È vero, è un tema con un grosso impatto sociale, però è anche vero che mancano ancora progetti su larga scala, ci vuole pazienza e bisogna presidiare affinchè la sostenibilità sia anche economica, per esempio con l’assistenza domiciliare avanzata. Ci sono progetti, ma sono ancora in itinere. In Italia sappiamo come fare queste cose, ma bisogna farle con efficienza. Credo che conterà molto il rapporto con le forme integrative di previdenza. E la buona notizia è che in questo senso qualcosa si muove: troveremo presto le soluzioni migliori possibili per sviluppare anche in Italia questo settore, credo si possa arrivare a investire molto, siamo molto concentrati e vogliamo essere protagonisti. E aggiungo una cosa: sicuramente un know how come il nostro, in giro, non si trova facilmente, e non solo in Italia ma anche in Europa. Lato fondi di health care, ma un piano di investimento importante non c’è ancora. Certo, ci impegniamo in questo settore per guadagnare, come sempre, ma certi che dalla sua crescita ci guadagneremo tutti in primo luogo come persone. Pensi solo agli sviluppi straordinari nella medicina preventiva o agli orizzonti della ricerca sul Dna e le cure relative.

Che opinione ha delle dinamiche del settore del private equity in Italia?

Che deve ancora crescere molto. Sta crescendo, sì, ma il tema dimensionale è ancora cruciale. Se ci confrontiamo con i mercati principali, si vede a occhio nudo. Il nostro progetto è, non a caso, quello di diventare ancora più grandi, almeno il triplo, per dare un servizio sempre migliore alle nostre imprese. Serve avere una forte rete di manager, occorre attirare talenti ed essere sempre più internazionali. Non a caso stiamo investendo molto oltre confine.

Come vi trovate a lavorare nel settore delle medie imprese italiane?

Bene, ma dobbiamo cercarcele con attenzione e senza mediazioni. In generale è vero che il private equity si sintonizza bene con le dimensioni e le esigenze delle medie aziende italiane.

Avete in portafoglio quasi solo quote di maggioranza…

Sì, le preferiamo perché sono la premessa per poter scegliere, sul mercato, i manager migliori!

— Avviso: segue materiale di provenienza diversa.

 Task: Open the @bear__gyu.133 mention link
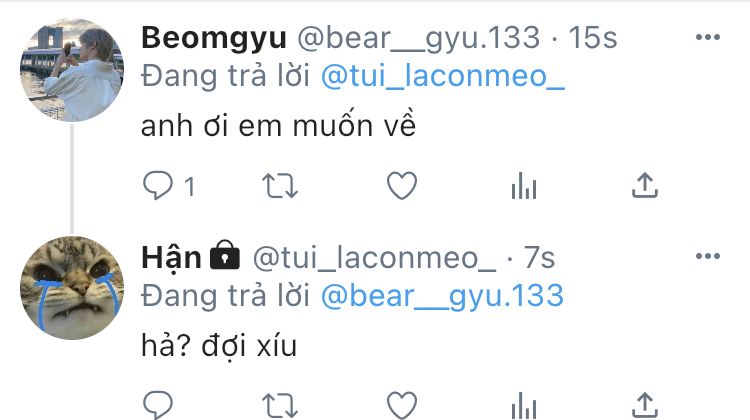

Parliamo di questa vostra strategia di crescita: triplicare dimensioni che all’estero saranno anche piccole ma in Italia sono da leader è una bella sfida!

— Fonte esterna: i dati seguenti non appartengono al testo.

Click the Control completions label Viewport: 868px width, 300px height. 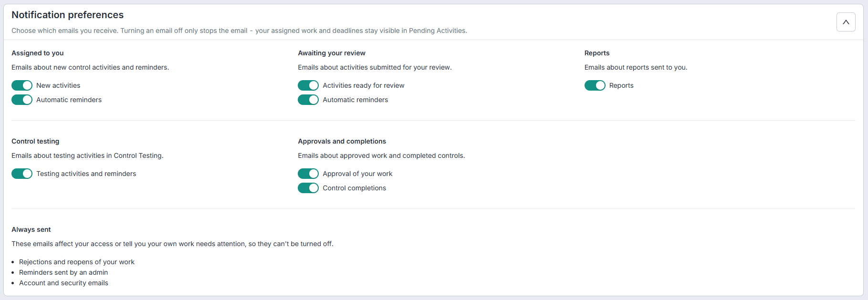[x=355, y=188]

Sì, ma va affrontata e vinta perché nelle operazioni trasformative e internazionali, dobbiamo applicare il nostro modello, che funziona bene ma che richiede capitali. Dunque, il primo obiettivo è attrarre più capitali possibili, siamo ancora troppo sottosoglia per sostenere progetti industriali di dimensioni importanti.

Parliamo dell’exit. Quali strade preferite per le vostre aziende?

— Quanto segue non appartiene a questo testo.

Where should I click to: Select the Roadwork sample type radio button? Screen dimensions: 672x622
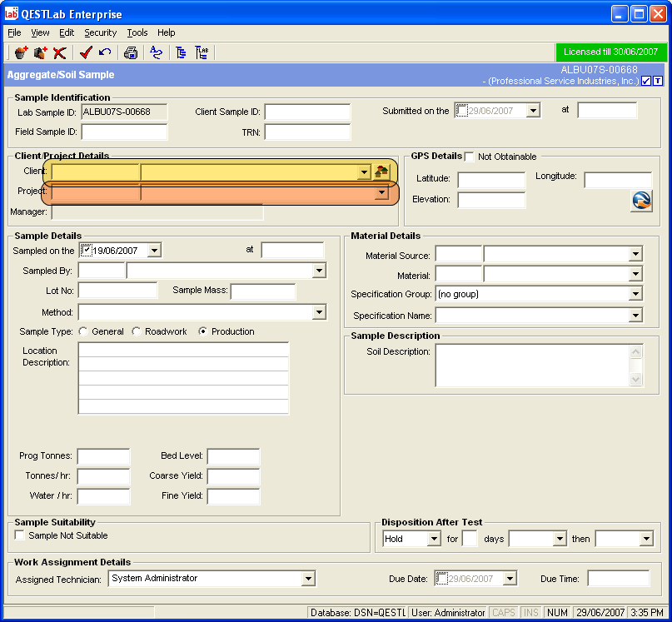tap(137, 331)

La Borsa è un’ottima soluzione ma è adatta solo per aziende che siano al di sopra di determinata dimensione minima. Anche se so che non sarà popolare dirlo, si deve trattare di aziende di almeno un paio di miliardi. La Borsa può funzionare bene ma devi avere spalle larghe. Un’azienda che fattura 40 milioni puoi e devi portarla a 400. Poi però da 400 bisogna portarla anche al miliardo. E non è automatico farlo in Borsa, non bastano i soldi, se qualcuno non riesce a crescere senza essere quotato, non è che quotandosi per miracolo raddoppia di dimensioni. Se invece si è bravi, competitivi, ambiziosi, la Borsa può cambiare la vita: ma i casi così virtuosi non sono tantissimi. La Borsa chiede all’imprenditore una visione illuminata, di lungo periodo.

Dunque, insisterete sui settori del Made in Italy e della silver economy…

Assolutamente sì, il primo è il petrolio italiano, il secondo è un settore strutturale. E poi anche se l’internazionalizzazione ci piace e, come le dicevo, la accentueremo, continueremo anche a cercare con entusiasmo buoni investimenti da fare in Italia, perché pensiamo che l’Italia sia un buon investimento, al di là di alcuni problemi strutturali. La finanza deve crescere, nel nostro Paese, e deve crescere all’insegna dell’internazionalità.